Work task:
Please return all lines from the records below that include the string "computer".

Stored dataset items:
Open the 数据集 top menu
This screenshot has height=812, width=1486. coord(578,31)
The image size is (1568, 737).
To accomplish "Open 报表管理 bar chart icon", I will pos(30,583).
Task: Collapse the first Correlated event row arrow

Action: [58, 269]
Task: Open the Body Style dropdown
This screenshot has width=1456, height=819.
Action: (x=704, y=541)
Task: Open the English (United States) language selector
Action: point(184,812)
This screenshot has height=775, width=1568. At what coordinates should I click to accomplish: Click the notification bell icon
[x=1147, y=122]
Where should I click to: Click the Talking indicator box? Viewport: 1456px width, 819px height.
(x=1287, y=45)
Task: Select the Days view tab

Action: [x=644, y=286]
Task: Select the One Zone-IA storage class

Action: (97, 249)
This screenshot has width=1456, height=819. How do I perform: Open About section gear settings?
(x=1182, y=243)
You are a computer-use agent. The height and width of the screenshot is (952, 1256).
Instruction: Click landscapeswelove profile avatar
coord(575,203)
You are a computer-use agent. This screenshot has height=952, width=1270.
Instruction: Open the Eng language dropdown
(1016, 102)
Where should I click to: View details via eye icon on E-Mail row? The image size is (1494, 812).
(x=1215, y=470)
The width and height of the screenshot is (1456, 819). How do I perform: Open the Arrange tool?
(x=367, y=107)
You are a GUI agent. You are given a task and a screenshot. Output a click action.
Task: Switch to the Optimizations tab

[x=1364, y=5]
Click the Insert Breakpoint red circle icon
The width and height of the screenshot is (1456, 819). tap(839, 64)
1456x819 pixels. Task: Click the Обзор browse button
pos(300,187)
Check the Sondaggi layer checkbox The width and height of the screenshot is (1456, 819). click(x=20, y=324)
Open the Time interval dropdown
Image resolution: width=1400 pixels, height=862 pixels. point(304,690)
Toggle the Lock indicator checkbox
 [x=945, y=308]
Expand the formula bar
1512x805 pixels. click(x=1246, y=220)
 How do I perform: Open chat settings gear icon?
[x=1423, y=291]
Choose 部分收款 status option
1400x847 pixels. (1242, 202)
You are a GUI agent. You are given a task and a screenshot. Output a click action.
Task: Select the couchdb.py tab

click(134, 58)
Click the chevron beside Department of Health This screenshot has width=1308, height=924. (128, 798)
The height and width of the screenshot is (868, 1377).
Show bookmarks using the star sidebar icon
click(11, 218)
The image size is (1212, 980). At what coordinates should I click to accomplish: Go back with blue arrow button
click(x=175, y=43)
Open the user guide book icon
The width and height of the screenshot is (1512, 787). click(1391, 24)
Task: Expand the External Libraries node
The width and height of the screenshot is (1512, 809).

Reply:
You are a computer-use agent. The height and width of the screenshot is (952, 1256).
You are a computer-use agent. This screenshot has height=952, width=1270.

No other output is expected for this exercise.